GAITHERSBURG, Md., Dec. 5 /PRNewswire/ -- Panacea Pharmaceuticals, Inc. announced today the selection of PAN-622 -- a fully human sequence monoclonal antibody against HAAH -- as its lead cancer therapeutic product. Developed in collaboration with the Massachusetts Institute of Technology, PAN-622 has demonstrated high affinity and excellent efficacy in animal models of cancer. Having a fully human sequence, PAN-622 is anticipated to have significantly fewer adverse effects compared to chimeric or humanized monoclonal antibodies. Initial human clinical trials with PAN-622 are anticipated to begin in early 2009.

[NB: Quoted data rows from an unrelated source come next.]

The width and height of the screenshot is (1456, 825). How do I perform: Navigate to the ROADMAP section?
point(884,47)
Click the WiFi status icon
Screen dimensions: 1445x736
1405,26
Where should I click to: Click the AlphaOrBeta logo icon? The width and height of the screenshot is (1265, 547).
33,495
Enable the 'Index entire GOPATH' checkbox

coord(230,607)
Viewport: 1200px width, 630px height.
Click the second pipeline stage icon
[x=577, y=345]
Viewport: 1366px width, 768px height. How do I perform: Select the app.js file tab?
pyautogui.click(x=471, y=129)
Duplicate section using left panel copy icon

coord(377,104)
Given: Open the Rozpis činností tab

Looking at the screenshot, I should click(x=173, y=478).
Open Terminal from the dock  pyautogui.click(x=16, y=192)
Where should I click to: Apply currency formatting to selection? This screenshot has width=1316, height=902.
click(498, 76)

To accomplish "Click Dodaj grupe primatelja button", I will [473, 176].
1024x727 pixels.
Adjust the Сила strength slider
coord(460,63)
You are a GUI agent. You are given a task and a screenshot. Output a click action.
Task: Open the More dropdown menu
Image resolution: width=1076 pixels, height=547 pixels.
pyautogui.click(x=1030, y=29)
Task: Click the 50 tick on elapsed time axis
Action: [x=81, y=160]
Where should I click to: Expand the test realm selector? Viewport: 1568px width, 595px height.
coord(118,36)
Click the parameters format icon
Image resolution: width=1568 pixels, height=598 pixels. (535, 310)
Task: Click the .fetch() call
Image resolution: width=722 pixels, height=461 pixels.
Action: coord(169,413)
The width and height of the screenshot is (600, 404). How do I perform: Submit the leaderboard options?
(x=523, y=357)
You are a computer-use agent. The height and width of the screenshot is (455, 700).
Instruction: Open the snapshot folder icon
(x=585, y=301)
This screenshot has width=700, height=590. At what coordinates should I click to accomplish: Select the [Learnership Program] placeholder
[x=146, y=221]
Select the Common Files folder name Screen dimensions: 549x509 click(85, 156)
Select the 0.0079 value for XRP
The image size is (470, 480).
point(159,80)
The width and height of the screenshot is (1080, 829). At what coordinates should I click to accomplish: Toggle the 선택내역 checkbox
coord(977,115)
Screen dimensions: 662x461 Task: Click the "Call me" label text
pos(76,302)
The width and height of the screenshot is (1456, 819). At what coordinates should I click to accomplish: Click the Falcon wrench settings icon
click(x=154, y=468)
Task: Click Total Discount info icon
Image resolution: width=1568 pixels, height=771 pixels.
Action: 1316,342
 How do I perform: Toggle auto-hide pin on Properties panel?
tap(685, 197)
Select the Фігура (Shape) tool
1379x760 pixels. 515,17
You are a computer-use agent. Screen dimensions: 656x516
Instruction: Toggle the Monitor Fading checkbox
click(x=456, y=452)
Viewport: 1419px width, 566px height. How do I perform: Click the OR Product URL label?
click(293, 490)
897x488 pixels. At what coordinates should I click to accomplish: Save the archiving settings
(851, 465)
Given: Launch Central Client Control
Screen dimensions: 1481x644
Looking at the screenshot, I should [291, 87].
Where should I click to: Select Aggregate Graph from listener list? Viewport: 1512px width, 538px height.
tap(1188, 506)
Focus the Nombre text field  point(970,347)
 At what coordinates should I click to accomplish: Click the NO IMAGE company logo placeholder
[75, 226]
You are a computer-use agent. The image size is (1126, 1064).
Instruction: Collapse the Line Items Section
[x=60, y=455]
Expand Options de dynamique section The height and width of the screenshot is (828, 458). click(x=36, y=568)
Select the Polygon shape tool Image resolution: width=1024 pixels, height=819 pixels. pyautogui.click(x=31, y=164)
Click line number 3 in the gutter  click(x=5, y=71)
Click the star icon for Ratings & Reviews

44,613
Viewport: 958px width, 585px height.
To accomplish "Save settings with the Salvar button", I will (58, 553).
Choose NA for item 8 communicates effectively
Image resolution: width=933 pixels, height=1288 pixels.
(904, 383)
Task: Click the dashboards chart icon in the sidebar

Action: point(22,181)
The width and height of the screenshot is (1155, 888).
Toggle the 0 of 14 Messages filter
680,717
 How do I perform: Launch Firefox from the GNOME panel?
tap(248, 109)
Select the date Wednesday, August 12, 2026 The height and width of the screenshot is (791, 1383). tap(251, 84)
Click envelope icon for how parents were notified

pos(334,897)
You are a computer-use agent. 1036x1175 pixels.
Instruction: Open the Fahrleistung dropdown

Human Aspartyl (Asparaginyl) Beta-Hydroxylase (HAAH) is an enzyme that modulates signaling factors such as Notch, and is over-expressed in malignant cells. HAAH is present specifically on the cancer cell surface and on the infiltrating edge of tumors; surface expression of HAAH also makes it accessible to drugs or antibodies that are not capable of crossing cellular membranes. Alterations in cellular function due to its overexpression and translocalization are consistent with the cancer phenotype, and include increased cellular proliferation, motility and invasiveness. When HAAH expression is silenced in cancer cells or its enzymatic activity is neutralized on the cell surface, the cancer cells revert to a normal phenotype. HAAH overexpression and its surface expression has been detected in more than 20 different cancer types and in >99% of all tumor samples tested to date (n > 1000). HAAH is not present in significant amounts in adjacent non- transformed tissue as well as normal tissue (n > 500). Therapeutics directed against HAAH, particularly monoclonal antibodies, are likely to be effective in treating a broad range of cancers with minimal adverse effects.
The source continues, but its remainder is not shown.